The segmentation results of different methods on the Synapse.

Table 1 Segmentation accuracy of different methods on the Synapse multi-organ CT dataset. Abbreviations: Ao (Aorta), GB (Gallbladder), LK (Left Kidney), RK (Right Kidney), Li (Liver), Pan (Pancreas), Spl (Spleen), Sto (Stomach).
Table 2 Training speed and GPU memory occupancy.

Results on ACDC dataset

Similar to the application of the Synapse dataset, in this study, the proposed U-GNN is applied to the training process of the ACDC dataset, aiming to achieve accurate medical image segmentation. The relevant experimental results are summarized in Table 3. During the experiment, with the image data in Magnetic Resonance Imaging (MR) mode as the input, U-GNN still demonstrated excellent performance, achieving an accuracy of 91.53%. This result fully demonstrates that the method we proposed has good generalization ability and robustness, and can maintain stable and efficient performance under different datasets and imaging modalities.

Table 3 Segmentation accuracy of different methods on the ACDC dataset.

Ablation study

To substantiate the tangible efficacy of the method proposed in this paper, we conducted ablation experiments on it. Table 4 showcases the outcomes of these ablation experiments. Evidently, on the Synapse dataset, the two proposed sub-methods, namely Multi-order Similarity Graph Construction and Multi-order Node Information Aggregation, both yield improvements to varying extents. When these two sub-methods are employed in conjunction, they form our final U-GNN, which attains state-of-the-art (SOTA) results in the realm of medical image segmentation.

Table 4 Ablation study of the proposed methods.

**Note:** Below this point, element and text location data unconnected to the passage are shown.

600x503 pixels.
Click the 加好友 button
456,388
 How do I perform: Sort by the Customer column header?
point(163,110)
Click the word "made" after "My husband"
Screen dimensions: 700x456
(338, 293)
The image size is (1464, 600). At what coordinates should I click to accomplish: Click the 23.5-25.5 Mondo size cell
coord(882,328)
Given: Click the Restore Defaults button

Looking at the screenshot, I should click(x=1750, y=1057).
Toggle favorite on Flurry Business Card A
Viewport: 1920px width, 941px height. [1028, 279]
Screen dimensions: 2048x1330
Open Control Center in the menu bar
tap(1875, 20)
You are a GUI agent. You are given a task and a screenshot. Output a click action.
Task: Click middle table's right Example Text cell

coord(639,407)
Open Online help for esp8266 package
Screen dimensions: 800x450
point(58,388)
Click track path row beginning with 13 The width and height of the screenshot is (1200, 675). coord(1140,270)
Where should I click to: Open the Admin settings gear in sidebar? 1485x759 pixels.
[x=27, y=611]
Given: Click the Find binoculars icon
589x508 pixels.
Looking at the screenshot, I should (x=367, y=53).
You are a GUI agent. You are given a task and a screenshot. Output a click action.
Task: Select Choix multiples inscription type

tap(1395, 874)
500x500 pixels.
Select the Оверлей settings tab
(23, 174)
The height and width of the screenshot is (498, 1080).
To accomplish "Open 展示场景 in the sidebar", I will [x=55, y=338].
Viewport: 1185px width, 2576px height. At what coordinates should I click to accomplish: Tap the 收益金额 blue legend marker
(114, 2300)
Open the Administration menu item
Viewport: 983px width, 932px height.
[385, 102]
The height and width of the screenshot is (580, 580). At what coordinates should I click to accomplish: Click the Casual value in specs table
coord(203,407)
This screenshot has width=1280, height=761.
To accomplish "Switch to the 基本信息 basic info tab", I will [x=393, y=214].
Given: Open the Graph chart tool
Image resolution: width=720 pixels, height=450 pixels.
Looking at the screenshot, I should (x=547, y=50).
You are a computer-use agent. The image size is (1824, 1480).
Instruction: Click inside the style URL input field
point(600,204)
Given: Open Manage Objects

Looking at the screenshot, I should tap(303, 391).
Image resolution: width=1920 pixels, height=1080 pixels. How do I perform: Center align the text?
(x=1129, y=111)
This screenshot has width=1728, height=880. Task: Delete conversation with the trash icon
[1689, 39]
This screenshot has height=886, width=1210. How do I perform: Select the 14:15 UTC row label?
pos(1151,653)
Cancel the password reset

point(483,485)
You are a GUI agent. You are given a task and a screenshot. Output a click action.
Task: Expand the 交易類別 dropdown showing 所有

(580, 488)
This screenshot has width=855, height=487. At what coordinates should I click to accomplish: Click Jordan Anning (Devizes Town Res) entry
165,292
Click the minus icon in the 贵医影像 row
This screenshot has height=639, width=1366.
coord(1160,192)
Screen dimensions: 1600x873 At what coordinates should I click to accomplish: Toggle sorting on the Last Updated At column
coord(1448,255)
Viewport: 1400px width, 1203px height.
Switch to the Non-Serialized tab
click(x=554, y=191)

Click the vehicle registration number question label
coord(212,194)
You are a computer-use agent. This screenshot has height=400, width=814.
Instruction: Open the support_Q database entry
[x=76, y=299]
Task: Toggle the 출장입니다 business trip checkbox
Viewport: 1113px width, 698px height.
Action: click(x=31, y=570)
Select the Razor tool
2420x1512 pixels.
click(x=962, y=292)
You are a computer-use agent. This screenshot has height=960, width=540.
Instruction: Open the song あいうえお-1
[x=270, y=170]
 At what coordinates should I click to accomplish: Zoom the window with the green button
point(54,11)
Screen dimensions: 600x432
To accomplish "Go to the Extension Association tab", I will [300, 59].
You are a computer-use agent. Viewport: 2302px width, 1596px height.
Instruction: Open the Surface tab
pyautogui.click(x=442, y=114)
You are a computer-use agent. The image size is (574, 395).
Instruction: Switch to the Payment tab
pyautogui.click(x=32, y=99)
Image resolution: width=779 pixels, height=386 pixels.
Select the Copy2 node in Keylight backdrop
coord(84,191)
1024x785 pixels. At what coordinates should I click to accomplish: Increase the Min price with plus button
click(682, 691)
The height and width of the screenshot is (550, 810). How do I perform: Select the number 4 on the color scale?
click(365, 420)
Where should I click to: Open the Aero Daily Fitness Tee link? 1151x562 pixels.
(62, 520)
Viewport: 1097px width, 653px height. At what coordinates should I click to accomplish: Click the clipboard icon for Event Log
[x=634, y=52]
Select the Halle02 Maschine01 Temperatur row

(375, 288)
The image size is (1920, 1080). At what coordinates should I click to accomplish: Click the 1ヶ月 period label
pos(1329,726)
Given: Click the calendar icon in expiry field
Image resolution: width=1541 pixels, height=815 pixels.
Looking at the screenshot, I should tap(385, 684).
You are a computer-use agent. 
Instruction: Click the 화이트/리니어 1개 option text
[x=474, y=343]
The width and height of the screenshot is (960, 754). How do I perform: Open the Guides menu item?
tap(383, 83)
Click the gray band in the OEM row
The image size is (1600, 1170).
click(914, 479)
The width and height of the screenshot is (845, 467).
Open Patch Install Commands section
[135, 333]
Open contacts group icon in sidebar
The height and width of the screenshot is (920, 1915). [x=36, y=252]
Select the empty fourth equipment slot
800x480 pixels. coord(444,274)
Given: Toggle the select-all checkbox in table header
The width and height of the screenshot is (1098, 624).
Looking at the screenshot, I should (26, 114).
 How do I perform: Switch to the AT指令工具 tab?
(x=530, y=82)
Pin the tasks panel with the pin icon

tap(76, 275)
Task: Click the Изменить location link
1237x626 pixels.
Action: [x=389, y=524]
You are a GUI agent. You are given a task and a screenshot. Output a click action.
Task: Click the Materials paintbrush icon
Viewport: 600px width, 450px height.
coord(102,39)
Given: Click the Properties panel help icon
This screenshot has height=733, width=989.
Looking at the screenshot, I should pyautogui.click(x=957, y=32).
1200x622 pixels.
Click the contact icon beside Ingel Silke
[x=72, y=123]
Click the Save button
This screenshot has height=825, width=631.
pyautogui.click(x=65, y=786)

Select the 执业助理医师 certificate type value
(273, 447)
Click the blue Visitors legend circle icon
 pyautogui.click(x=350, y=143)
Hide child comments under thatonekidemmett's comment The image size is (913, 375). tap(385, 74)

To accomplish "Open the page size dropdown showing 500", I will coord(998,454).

Furthermore, we conduct ablation experiments on the proposed multi-order similarity graph construction to investigate the optimal similarity receptive field size. As shown in Table 5, the worst performance is observed when only pairwise similarities between graph nodes are considered, without incorporating multi-order similarity, resulting in a DSC score of 79.74. Notably, as the similarity receptive field expands, the segmentation performance of U-GNN improves significantly, achieving the highest DSC score of 84.03 when a 3-order receptive field is employed.

Table 5 Multi order.

Visualization

To gain a deeper understanding of the underlying mechanism of U-GNN, we visualized the interactions between tumor image patches and other image nodes within the model. As shown in Fig. 5, U-GNN accurately identifies tumor patches at different locations as neighboring nodes. Despite some tumor features being distant or obscured, U-GNN effectively establishes their connections with high accuracy, highlighting its robust ability to capture long-range dependencies in tumor representations.

Fig. 5
figure 5

U-GNN is capable of providing precise graph-level information for medical images, ensuring that image patches corresponding to tumor regions are closely connected and interact with each other.

Conclusion

This paper presents U-GNN, a novel U-shaped encoder-decoder architecture specifically designed for medical image segmentation. The proposed U-GNN is entirely built upon Graph Neural Networks (GNNs). To fully exploit the potential of GNNs in feature learning and information interaction, we employ the Vision GNN blocks as the fundamental unit for feature representation and long-range semantic information exchange. To capture the deep features of medical images, we introduce two innovative methods: Multi-order Similarity Graph Construction and Multi-order Node Information Aggregation. Extensive and in-depth experiments are conducted on multiple tasks, including multi-organ segmentation and cardiac segmentation. The experimental results clearly demonstrate that the proposed U-GNN exhibits superior performance and strong generalization capabilities. Among the current models in medical image segmentation, our approach achieves a significant performance advantage.